• Your assignment: Copy every line from the records below that holds the word "computer".

Stored records
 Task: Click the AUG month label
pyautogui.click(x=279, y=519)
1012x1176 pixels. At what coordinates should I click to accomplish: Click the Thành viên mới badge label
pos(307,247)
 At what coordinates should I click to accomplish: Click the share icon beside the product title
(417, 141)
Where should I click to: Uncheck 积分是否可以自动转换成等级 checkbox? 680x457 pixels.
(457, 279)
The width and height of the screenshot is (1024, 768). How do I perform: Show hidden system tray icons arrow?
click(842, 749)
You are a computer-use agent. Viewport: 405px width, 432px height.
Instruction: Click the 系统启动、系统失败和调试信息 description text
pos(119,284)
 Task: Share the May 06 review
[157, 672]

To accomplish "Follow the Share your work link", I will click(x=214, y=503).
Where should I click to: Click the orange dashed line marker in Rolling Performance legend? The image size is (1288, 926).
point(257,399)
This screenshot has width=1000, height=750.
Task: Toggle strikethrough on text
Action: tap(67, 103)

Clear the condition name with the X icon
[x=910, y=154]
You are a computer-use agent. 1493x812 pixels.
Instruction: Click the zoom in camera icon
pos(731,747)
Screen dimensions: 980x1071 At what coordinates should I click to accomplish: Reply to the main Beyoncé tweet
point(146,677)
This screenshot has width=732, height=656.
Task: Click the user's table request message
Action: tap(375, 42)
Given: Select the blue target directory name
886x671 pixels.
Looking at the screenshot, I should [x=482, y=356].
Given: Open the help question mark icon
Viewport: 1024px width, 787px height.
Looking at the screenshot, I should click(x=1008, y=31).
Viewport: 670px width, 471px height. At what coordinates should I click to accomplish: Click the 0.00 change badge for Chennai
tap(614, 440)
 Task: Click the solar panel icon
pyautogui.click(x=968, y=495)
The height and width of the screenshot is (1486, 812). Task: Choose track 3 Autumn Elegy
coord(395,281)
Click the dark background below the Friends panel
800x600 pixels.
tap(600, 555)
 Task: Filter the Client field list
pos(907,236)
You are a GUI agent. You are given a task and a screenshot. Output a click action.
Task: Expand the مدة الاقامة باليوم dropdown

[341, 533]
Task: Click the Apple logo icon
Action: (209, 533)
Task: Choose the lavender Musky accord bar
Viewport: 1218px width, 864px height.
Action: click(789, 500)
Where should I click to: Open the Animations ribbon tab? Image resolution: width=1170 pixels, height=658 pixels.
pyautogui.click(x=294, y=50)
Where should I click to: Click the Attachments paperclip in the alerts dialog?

• Task solution:
You are a computer-use agent. Viewport: 405px width, 432px height.
You are a computer-use agent. 1493x812 pixels.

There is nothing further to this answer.